Activity » Please give the records below back in full, exactly as shown.

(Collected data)
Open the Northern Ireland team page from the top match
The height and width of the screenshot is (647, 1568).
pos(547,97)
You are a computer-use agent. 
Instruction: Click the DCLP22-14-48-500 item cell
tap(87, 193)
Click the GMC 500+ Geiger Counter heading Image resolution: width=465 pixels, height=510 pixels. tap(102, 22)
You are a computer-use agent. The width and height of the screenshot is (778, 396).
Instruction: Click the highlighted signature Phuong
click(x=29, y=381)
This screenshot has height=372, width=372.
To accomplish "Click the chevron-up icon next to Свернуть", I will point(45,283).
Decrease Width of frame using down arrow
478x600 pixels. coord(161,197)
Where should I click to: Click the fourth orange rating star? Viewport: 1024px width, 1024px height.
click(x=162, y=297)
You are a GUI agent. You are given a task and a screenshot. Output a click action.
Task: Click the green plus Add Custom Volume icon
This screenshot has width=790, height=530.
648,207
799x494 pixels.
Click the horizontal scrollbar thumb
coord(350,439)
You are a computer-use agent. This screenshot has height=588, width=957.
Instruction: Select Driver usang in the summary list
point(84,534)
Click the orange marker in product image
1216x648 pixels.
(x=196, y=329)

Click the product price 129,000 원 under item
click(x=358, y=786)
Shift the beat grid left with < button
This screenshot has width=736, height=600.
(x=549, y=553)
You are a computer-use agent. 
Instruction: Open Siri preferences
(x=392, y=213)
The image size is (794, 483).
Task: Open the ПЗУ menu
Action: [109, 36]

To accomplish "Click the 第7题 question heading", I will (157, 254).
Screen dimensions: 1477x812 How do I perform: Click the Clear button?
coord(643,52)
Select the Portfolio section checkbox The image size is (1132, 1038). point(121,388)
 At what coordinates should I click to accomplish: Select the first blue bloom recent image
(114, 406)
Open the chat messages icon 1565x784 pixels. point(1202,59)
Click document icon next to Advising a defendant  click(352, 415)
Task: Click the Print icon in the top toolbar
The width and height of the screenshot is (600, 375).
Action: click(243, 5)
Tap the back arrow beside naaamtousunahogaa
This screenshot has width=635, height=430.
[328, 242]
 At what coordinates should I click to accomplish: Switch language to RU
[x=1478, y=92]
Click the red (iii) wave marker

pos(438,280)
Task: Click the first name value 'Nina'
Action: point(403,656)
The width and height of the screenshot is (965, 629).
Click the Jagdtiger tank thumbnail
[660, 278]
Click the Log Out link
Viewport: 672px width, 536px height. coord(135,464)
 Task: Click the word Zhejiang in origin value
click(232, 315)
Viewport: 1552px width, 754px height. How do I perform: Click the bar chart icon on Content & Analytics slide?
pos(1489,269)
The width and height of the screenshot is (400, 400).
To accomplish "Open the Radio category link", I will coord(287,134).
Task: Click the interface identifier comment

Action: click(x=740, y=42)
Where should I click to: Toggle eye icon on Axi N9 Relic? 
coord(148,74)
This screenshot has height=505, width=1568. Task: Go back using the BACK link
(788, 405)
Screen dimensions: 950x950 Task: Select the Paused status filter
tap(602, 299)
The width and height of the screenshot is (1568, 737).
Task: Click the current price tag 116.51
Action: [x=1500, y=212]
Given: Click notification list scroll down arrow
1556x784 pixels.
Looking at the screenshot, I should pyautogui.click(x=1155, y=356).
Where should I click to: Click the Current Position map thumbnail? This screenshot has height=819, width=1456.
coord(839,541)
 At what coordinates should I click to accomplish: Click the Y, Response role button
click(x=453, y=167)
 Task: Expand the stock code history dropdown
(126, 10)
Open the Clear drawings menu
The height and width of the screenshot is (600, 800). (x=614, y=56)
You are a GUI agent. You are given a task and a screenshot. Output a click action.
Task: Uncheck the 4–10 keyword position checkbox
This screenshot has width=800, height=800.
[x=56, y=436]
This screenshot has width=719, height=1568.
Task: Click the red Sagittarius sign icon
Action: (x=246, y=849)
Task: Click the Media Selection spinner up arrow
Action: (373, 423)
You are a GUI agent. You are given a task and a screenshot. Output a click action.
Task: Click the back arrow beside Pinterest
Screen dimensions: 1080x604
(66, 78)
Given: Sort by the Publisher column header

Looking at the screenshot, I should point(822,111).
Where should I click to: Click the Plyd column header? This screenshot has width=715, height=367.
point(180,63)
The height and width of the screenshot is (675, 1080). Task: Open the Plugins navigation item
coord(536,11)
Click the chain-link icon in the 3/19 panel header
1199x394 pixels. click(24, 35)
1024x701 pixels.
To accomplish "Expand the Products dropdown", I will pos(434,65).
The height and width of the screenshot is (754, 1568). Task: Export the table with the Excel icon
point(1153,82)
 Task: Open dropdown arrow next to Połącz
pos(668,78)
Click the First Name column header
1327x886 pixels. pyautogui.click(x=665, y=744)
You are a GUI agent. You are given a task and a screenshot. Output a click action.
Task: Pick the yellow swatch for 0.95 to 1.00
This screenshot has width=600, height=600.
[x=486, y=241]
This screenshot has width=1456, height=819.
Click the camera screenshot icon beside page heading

Written answer »
Open the Northern Ireland team page from the top match
The height and width of the screenshot is (647, 1568).
pos(547,97)
You are a computer-use agent. 
Instruction: Click the DCLP22-14-48-500 item cell
tap(87, 193)
Click the GMC 500+ Geiger Counter heading Image resolution: width=465 pixels, height=510 pixels. tap(102, 22)
You are a computer-use agent. The width and height of the screenshot is (778, 396).
Instruction: Click the highlighted signature Phuong
click(x=29, y=381)
This screenshot has height=372, width=372.
To accomplish "Click the chevron-up icon next to Свернуть", I will point(45,283).
Decrease Width of frame using down arrow
478x600 pixels. coord(161,197)
Where should I click to: Click the fourth orange rating star? Viewport: 1024px width, 1024px height.
click(x=162, y=297)
You are a GUI agent. You are given a task and a screenshot. Output a click action.
Task: Click the green plus Add Custom Volume icon
This screenshot has width=790, height=530.
648,207
799x494 pixels.
Click the horizontal scrollbar thumb
coord(350,439)
You are a computer-use agent. This screenshot has height=588, width=957.
Instruction: Select Driver usang in the summary list
point(84,534)
Click the orange marker in product image
1216x648 pixels.
(x=196, y=329)

Click the product price 129,000 원 under item
click(x=358, y=786)
Shift the beat grid left with < button
This screenshot has width=736, height=600.
(x=549, y=553)
You are a computer-use agent. 
Instruction: Open Siri preferences
(x=392, y=213)
The image size is (794, 483).
Task: Open the ПЗУ menu
Action: [109, 36]

To accomplish "Click the 第7题 question heading", I will (157, 254).
Screen dimensions: 1477x812 How do I perform: Click the Clear button?
coord(643,52)
Select the Portfolio section checkbox The image size is (1132, 1038). point(121,388)
 At what coordinates should I click to accomplish: Select the first blue bloom recent image
(114, 406)
Open the chat messages icon 1565x784 pixels. point(1202,59)
Click document icon next to Advising a defendant  click(352, 415)
Task: Click the Print icon in the top toolbar
The width and height of the screenshot is (600, 375).
Action: click(243, 5)
Tap the back arrow beside naaamtousunahogaa
This screenshot has width=635, height=430.
[328, 242]
 At what coordinates should I click to accomplish: Switch language to RU
[x=1478, y=92]
Click the red (iii) wave marker

pos(438,280)
Task: Click the first name value 'Nina'
Action: point(403,656)
The width and height of the screenshot is (965, 629).
Click the Jagdtiger tank thumbnail
[660, 278]
Click the Log Out link
Viewport: 672px width, 536px height. coord(135,464)
 Task: Click the word Zhejiang in origin value
click(232, 315)
Viewport: 1552px width, 754px height. How do I perform: Click the bar chart icon on Content & Analytics slide?
pos(1489,269)
The width and height of the screenshot is (400, 400).
To accomplish "Open the Radio category link", I will coord(287,134).
Task: Click the interface identifier comment

Action: click(x=740, y=42)
Where should I click to: Toggle eye icon on Axi N9 Relic? 
coord(148,74)
This screenshot has height=505, width=1568. Task: Go back using the BACK link
(788, 405)
Screen dimensions: 950x950 Task: Select the Paused status filter
tap(602, 299)
The width and height of the screenshot is (1568, 737).
Task: Click the current price tag 116.51
Action: [x=1500, y=212]
Given: Click notification list scroll down arrow
1556x784 pixels.
Looking at the screenshot, I should pyautogui.click(x=1155, y=356).
Where should I click to: Click the Current Position map thumbnail? This screenshot has height=819, width=1456.
coord(839,541)
 At what coordinates should I click to accomplish: Click the Y, Response role button
click(x=453, y=167)
 Task: Expand the stock code history dropdown
(126, 10)
Open the Clear drawings menu
The height and width of the screenshot is (600, 800). (x=614, y=56)
You are a GUI agent. You are given a task and a screenshot. Output a click action.
Task: Uncheck the 4–10 keyword position checkbox
This screenshot has width=800, height=800.
[x=56, y=436]
This screenshot has width=719, height=1568.
Task: Click the red Sagittarius sign icon
Action: (x=246, y=849)
Task: Click the Media Selection spinner up arrow
Action: (373, 423)
You are a GUI agent. You are given a task and a screenshot. Output a click action.
Task: Click the back arrow beside Pinterest
Screen dimensions: 1080x604
(66, 78)
Given: Sort by the Publisher column header

Looking at the screenshot, I should point(822,111).
Where should I click to: Click the Plyd column header? This screenshot has width=715, height=367.
point(180,63)
The height and width of the screenshot is (675, 1080). Task: Open the Plugins navigation item
coord(536,11)
Click the chain-link icon in the 3/19 panel header
1199x394 pixels. click(24, 35)
1024x701 pixels.
To accomplish "Expand the Products dropdown", I will pos(434,65).
The height and width of the screenshot is (754, 1568). Task: Export the table with the Excel icon
point(1153,82)
 Task: Open dropdown arrow next to Połącz
pos(668,78)
Click the First Name column header
1327x886 pixels. pyautogui.click(x=665, y=744)
You are a GUI agent. You are given a task and a screenshot. Output a click action.
Task: Pick the yellow swatch for 0.95 to 1.00
This screenshot has width=600, height=600.
[x=486, y=241]
This screenshot has width=1456, height=819.
Click the camera screenshot icon beside page heading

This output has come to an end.